LTC6253 - GBP 720MHz, but gain of 10 = BW of ~35MHz??


I am trying to design a circuit to achieve a gain of 10 for input signals up to 50MHz. I have looked at LTC6253 as a possibility, since it has quite a large GBP of 720MHz. If my understanding is correct, for a gain of 10, it should handle up to 720/10 = 72MHz

I have done a simulation on LTSpice, of non-inverting op-amp with a gain of 10 but it shows that the bandwidth would end up being around 35Mhz.... See screenshot below. 

The datasheet recommends to use a capacitor in the feedback loop to compensate stray capacitances (C1 in my simulation). Through trial and error I have found this to be around 0.5pF.

It seems there are other parameters I need to consider when selecting my op-amp for this application. Does anyone have any suggestions as to what causes a reduction in effective bandwidth vs what I would have expected from the GBP?

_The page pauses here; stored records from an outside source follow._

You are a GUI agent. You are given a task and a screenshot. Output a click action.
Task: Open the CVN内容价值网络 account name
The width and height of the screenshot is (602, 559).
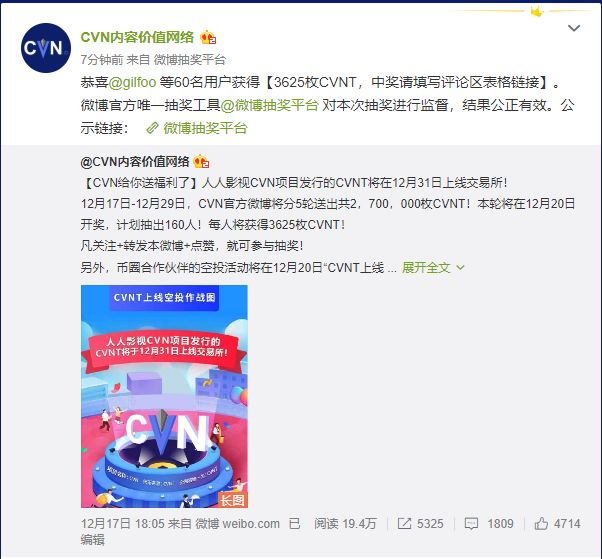pyautogui.click(x=137, y=37)
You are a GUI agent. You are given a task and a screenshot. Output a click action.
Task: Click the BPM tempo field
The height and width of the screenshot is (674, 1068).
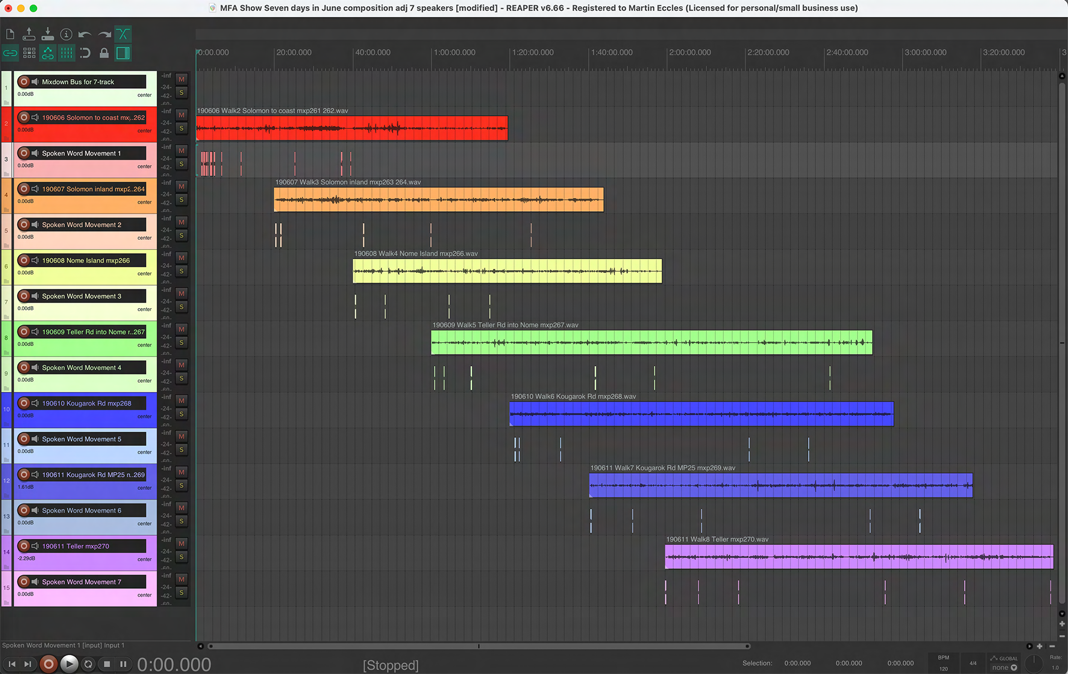(x=943, y=663)
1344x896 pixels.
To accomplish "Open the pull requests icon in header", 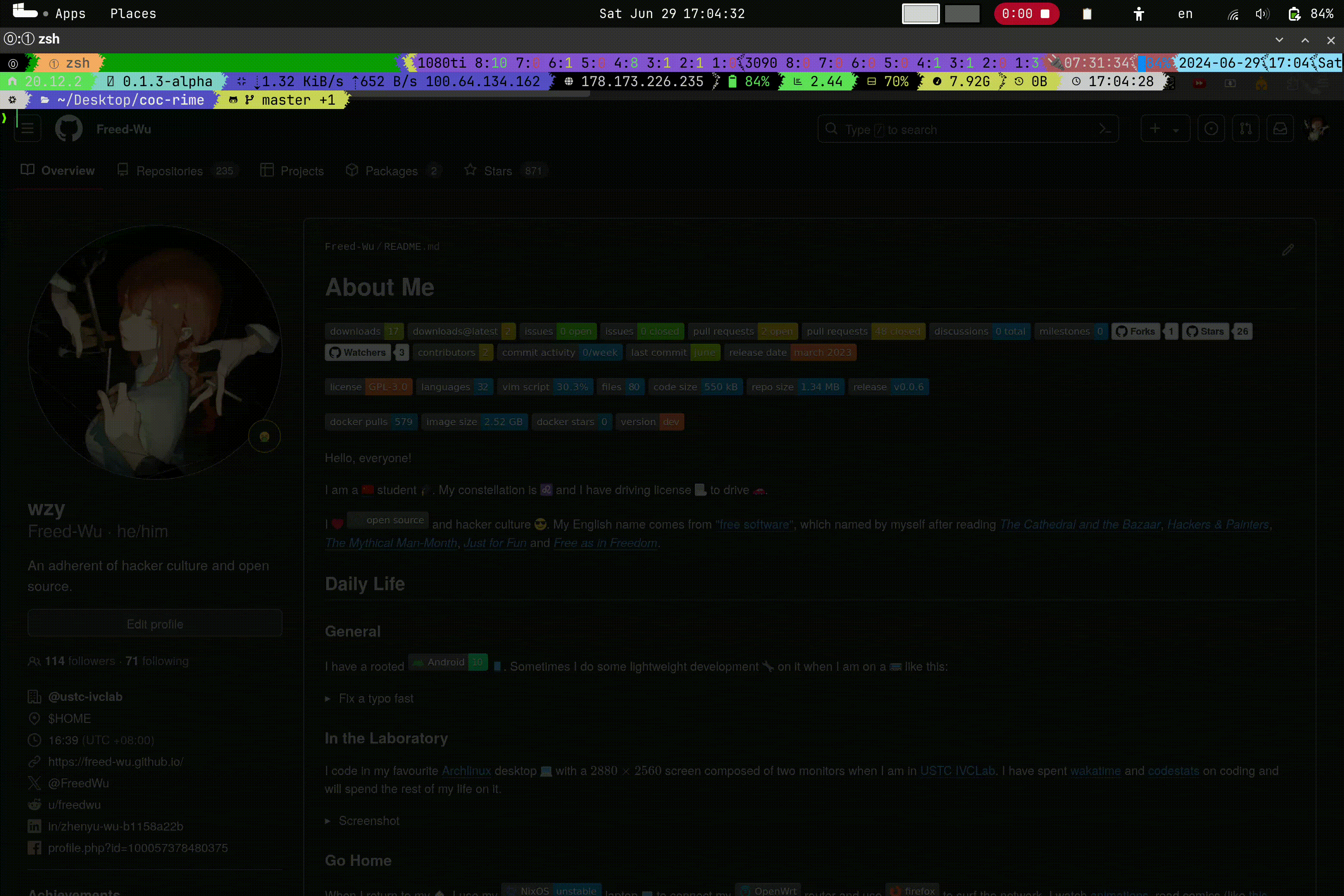I will (1246, 129).
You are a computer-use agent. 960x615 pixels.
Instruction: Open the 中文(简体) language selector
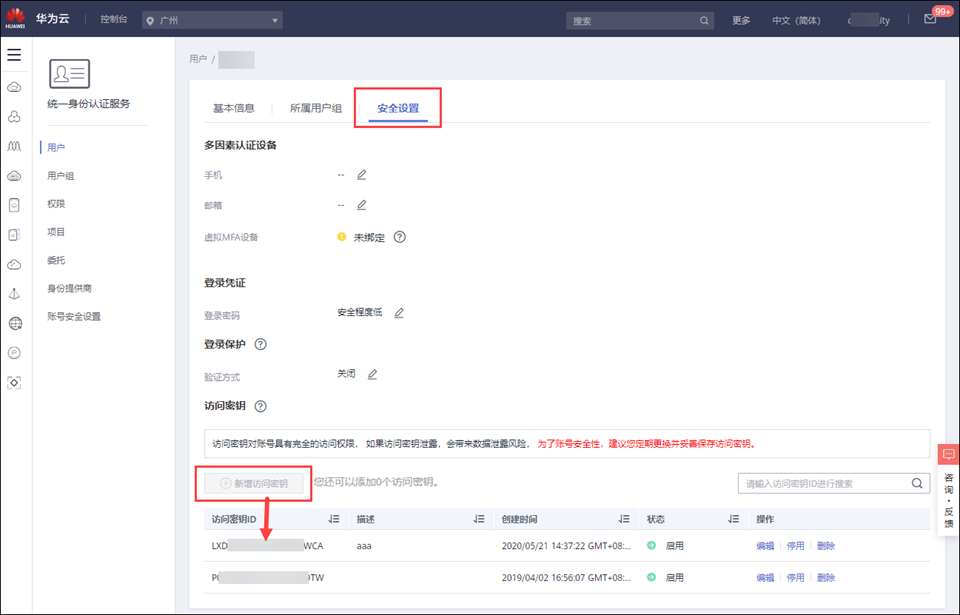coord(795,20)
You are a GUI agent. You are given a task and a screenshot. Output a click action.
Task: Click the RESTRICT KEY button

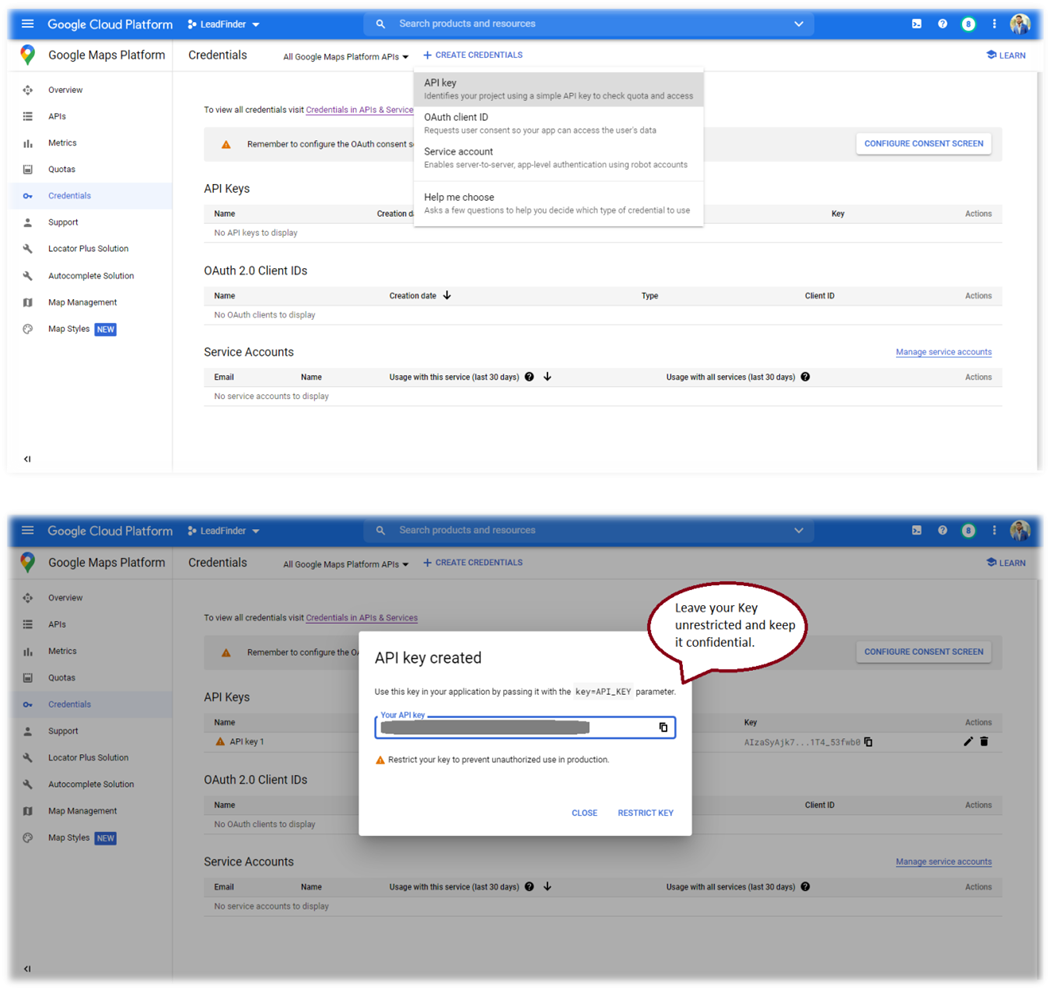pos(645,813)
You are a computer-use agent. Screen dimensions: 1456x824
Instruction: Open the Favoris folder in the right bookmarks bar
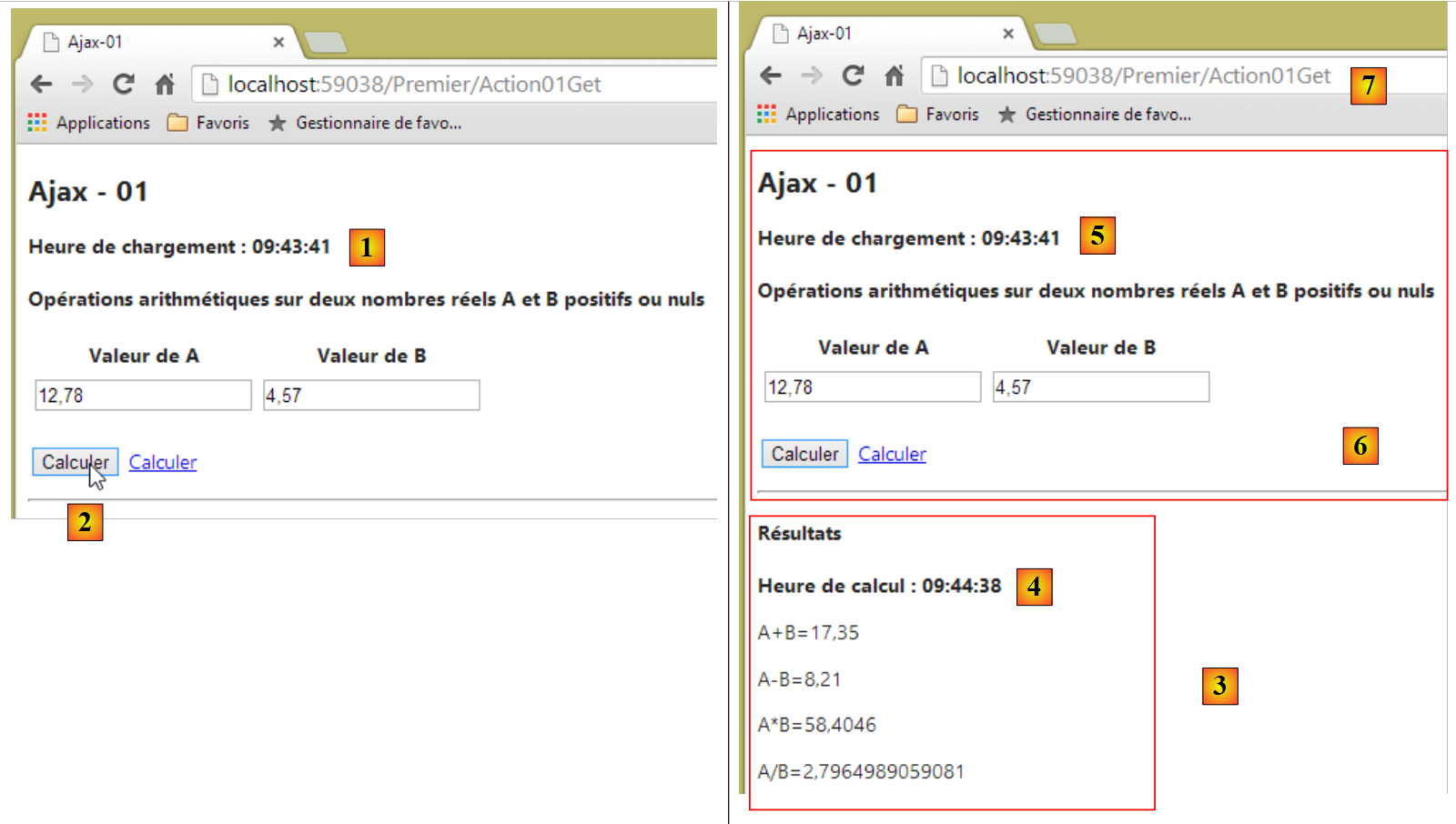click(938, 115)
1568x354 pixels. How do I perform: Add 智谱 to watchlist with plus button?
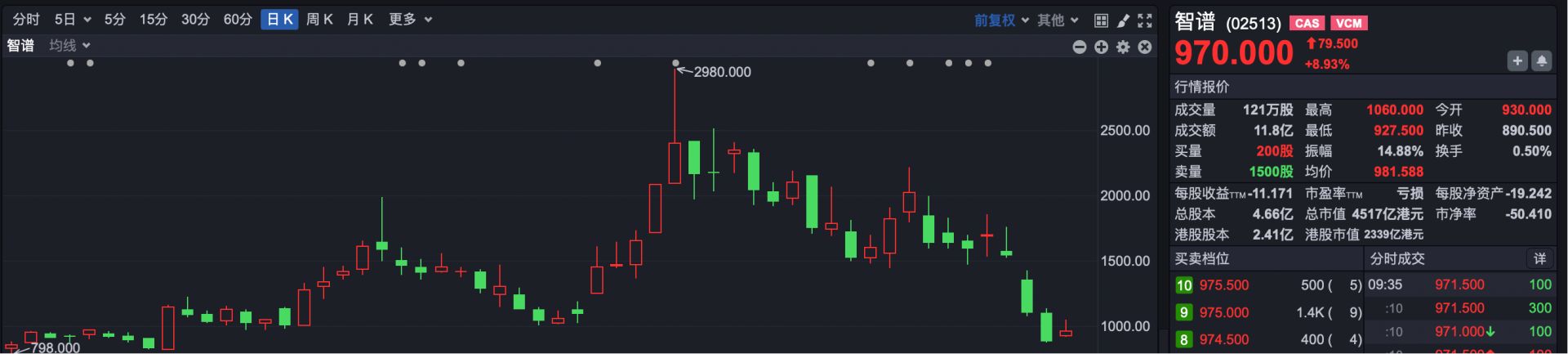pos(1517,60)
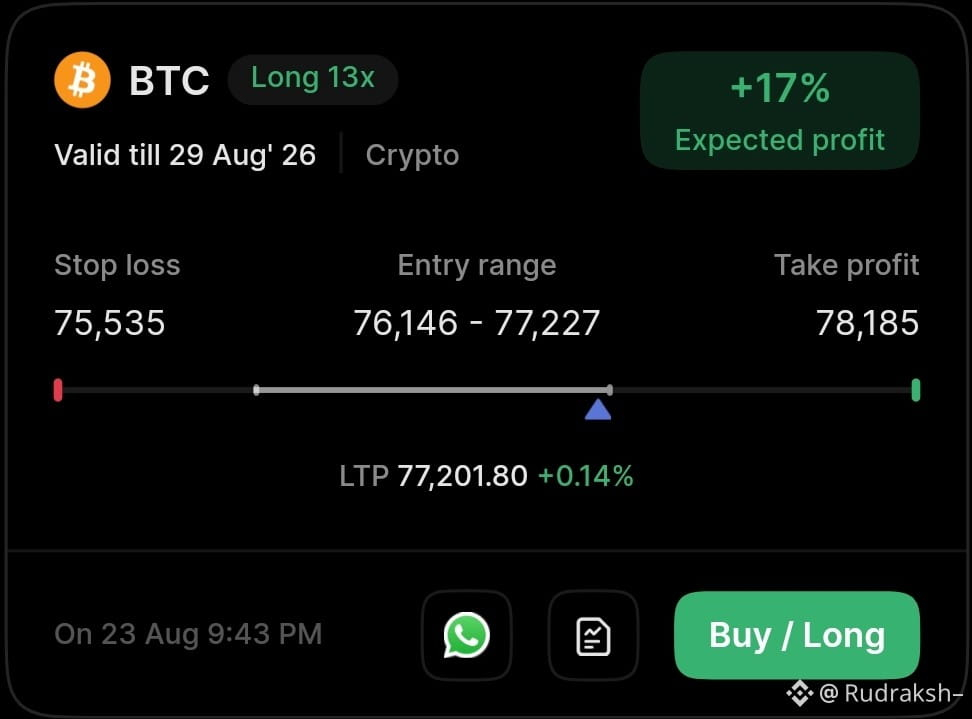Click the Long 13x leverage badge
The width and height of the screenshot is (972, 719).
pos(313,79)
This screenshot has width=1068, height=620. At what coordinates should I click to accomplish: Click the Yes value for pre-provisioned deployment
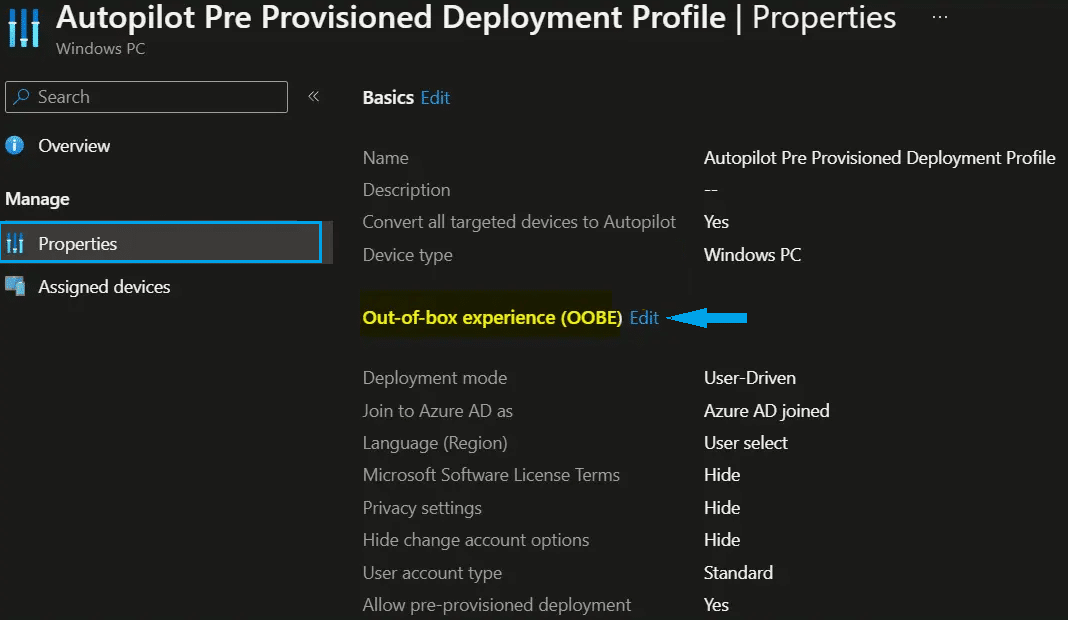716,604
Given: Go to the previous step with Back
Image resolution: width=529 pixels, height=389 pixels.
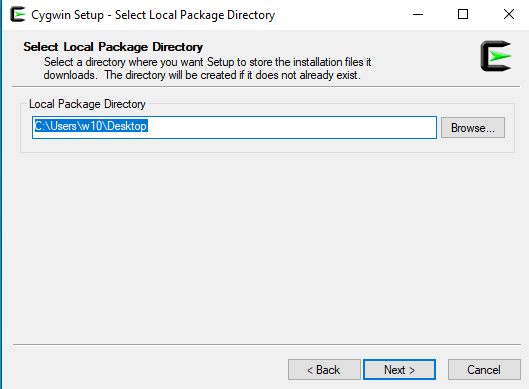Looking at the screenshot, I should [x=324, y=369].
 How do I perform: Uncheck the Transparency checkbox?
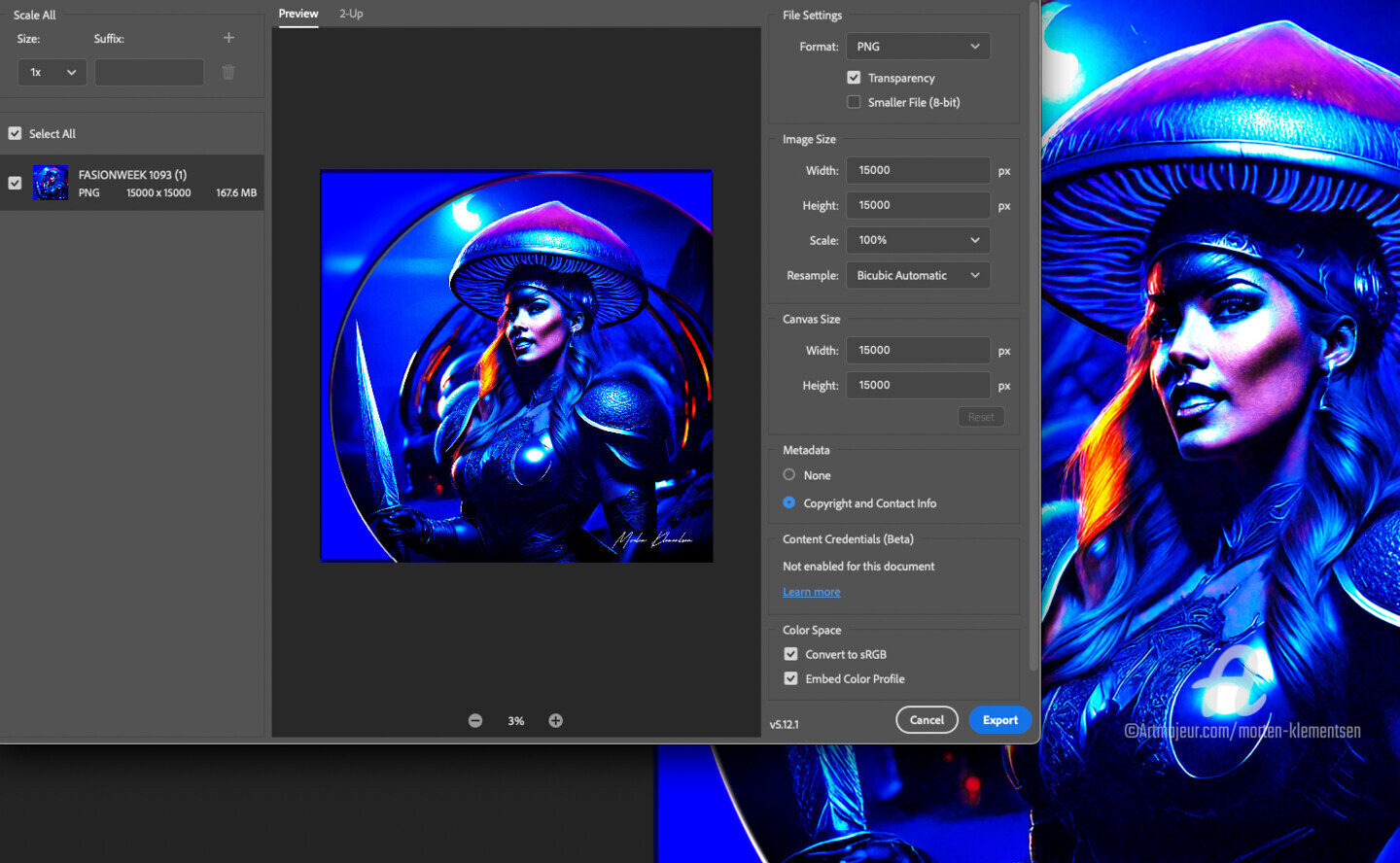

  • Hi Qbort:  The 2GHz spec is the gain-bandwidth-product.  It is the product of gain and frequency at a relatively low frequency.   In this case, the GBW product was specified at 10MHz, and indicates a typical gain of 200 (46dB) there. 

    In a gain of 10, consulting the Gain-Phase curve, you should expect a bandwidth of about 85MHz (on a 5V supply, less on a 3V supply).  I suspect the problem is that your resistor values are too high, so you are up against the feedback pole and necessary compensation.  I suggest you try again with resistor values of 200:450 instead of the 1k:9k, and you should be able to get significantly higher bandwidth.